My unexpected life

My photo
Blaine, MN, United States
City girl at heart who returned to the Twin Cities after a four year stint in the Stinky Onion known to the rest of the world as Chicago. Consistent nomad, frequently moving, changing, evolving. Striving to settle down and plant some roots. Recently became a single mother to Caleb Justus and am figuring out the adventure that is motherhood. Getting used to living in the burbs again close to family and friends.

Sunday, August 30, 2009

Single Pregnancy

Its been a week since I found out that I am pregnant and I still feel like I am in the twilight zone.

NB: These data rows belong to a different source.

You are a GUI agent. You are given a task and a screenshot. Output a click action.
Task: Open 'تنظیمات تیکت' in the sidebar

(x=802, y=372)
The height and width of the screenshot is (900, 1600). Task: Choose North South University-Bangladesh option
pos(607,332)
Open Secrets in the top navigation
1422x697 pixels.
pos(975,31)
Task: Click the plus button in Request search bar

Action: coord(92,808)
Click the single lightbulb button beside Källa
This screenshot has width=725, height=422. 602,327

My emotions and thoughts change from second to second and every now and I again I truly believe I am having a dream and will wake up to go back to my normal, single woman, life. The crazy thing is, I don't feel like there is a little life growing inside of me. I don't have a baby bulge, I don't have morning sickness, I don't have a precious little ultra sound picture to show people but my apartment is changing. I have started a 'baby crap' box. The box is slowly filling with baby stuff. Last Monday my sister Aj invited me and my other sister Rachel out to lunch to celebrate the coming of "Baby O". The growing patch of cells inside me as become known as Baby O because it is the eighth grandchild in the family so Aj has dubbed it Baby O....short for octagon, Octavius, Octopus, all things associated with eight. She arrived with a target bag and a sweet yellow bear head attached to a soft pale green blanket with the satin trim all babies love. We began tossing around names and nursery themes. The conversation was fun, but felt very out of body. This week has been a time of adjustment that I realize has only just begun. Everyone has tons of advice for me, which is appreciated but exhausting. Things like, you can't change the kitty litter box. Well, I live alone. I'm doing this pregnancy on my own, so...who else will change the kitty litter box? So, we had to look up the issue and there is no issue. Pregnant women can indeed clean the kitty litter box as long there is no eating of the feces. Whew! Safe on that one. Then there is the don't carry heavy things admonition. Seeing that I live alone and the baby daddy is in Chicago, I either carry heavy things or make a million and one trips to the car to carry in groceries and other random crap that life brings. Who else will carry these things? Im realizing that while everyone is kindly offering advice and help, but in the end, this is my journey and responsibility and I will be required to make the tough choices on my own. Of course people will help and be there for me, and who knows what role the baby daddy will assume-but in the end, my body is changing and I will be the mother of a child in nine short months. A daunting and exciting task that I am trying to get ready for. Hopefully I will be out of the twilight zone soon and reality will set in.